◆ PROBLEM STATEMENT: This exercise calls for an exact copy of the listing, with no pictures kept.

◆ RECORDS FOR THIS TASK:
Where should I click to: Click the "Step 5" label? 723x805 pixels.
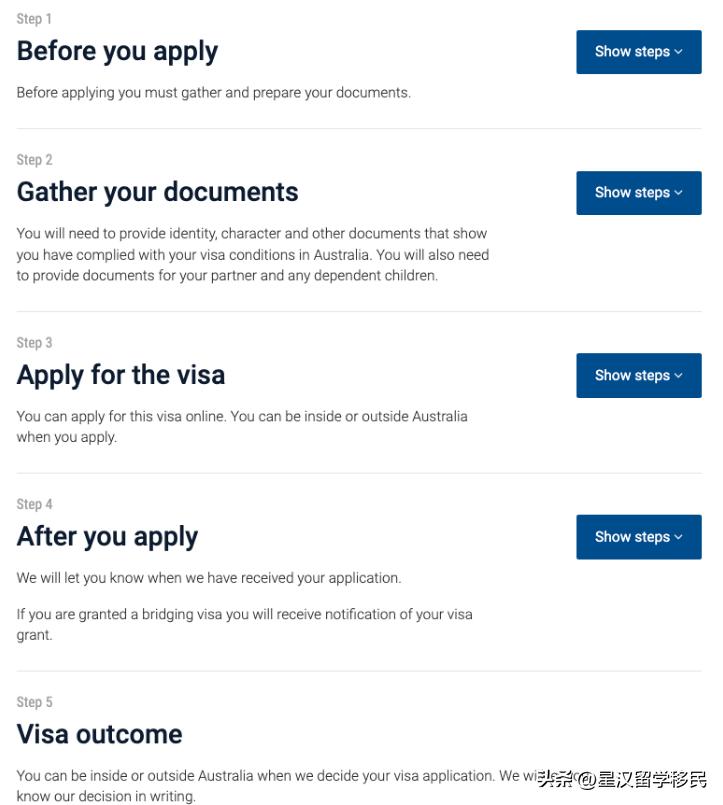click(x=34, y=702)
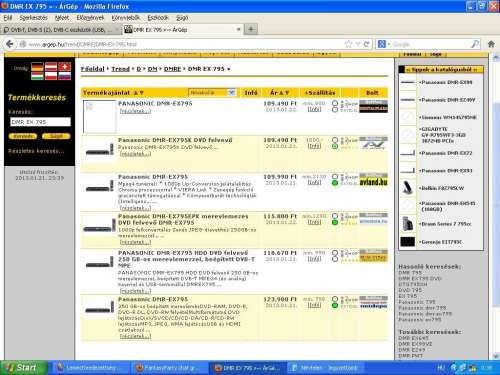Select the green radio button in the Panasonic DMR-EX795K row

(x=335, y=146)
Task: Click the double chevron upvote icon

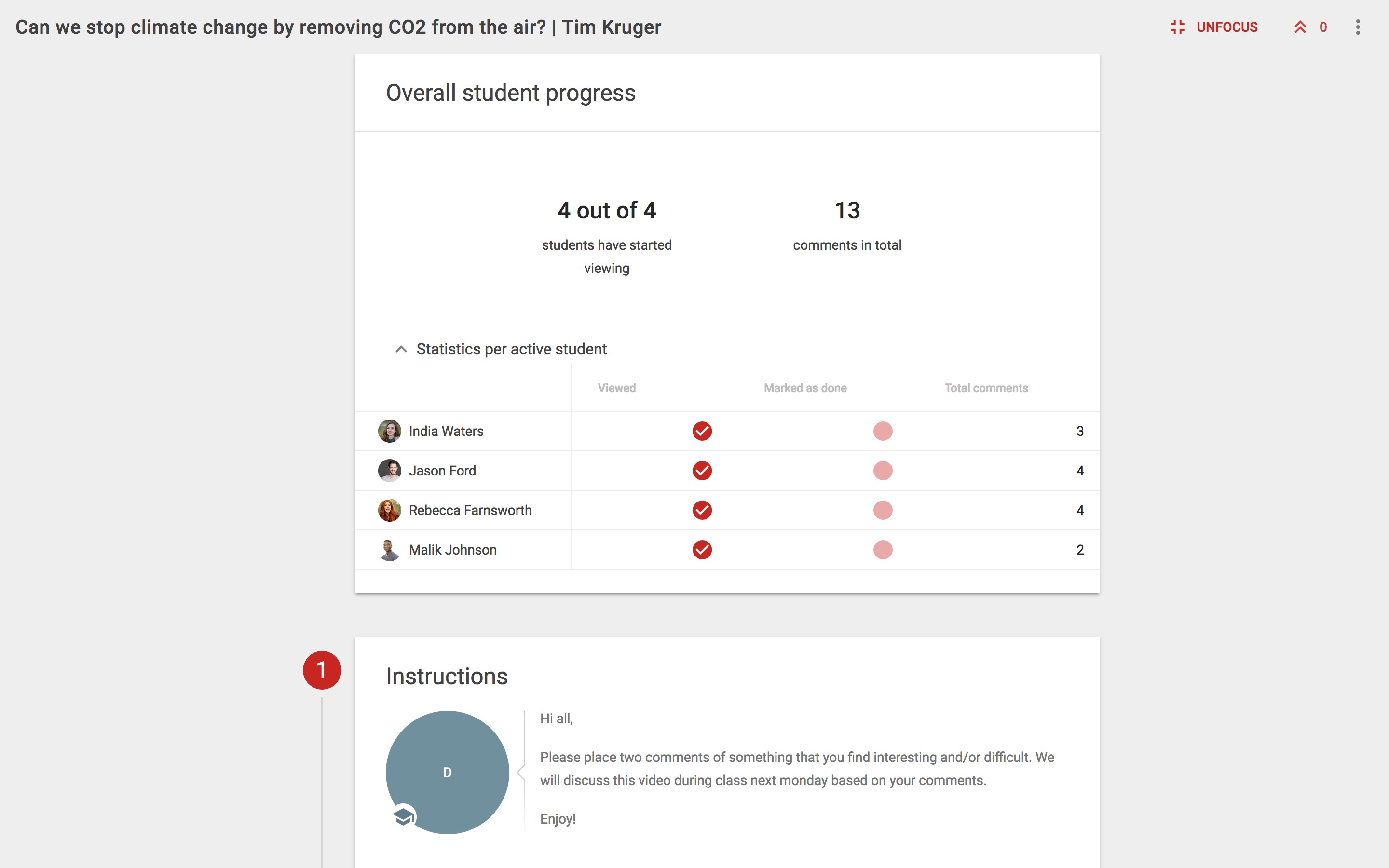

◆ TASK RESPONSE:
Where should I click to: Click the "Step 5" label? 723x805 pixels.
click(x=34, y=702)
Select the green radio button in the Panasonic DMR-EX795K row

(x=335, y=146)
Task: Click the double chevron upvote icon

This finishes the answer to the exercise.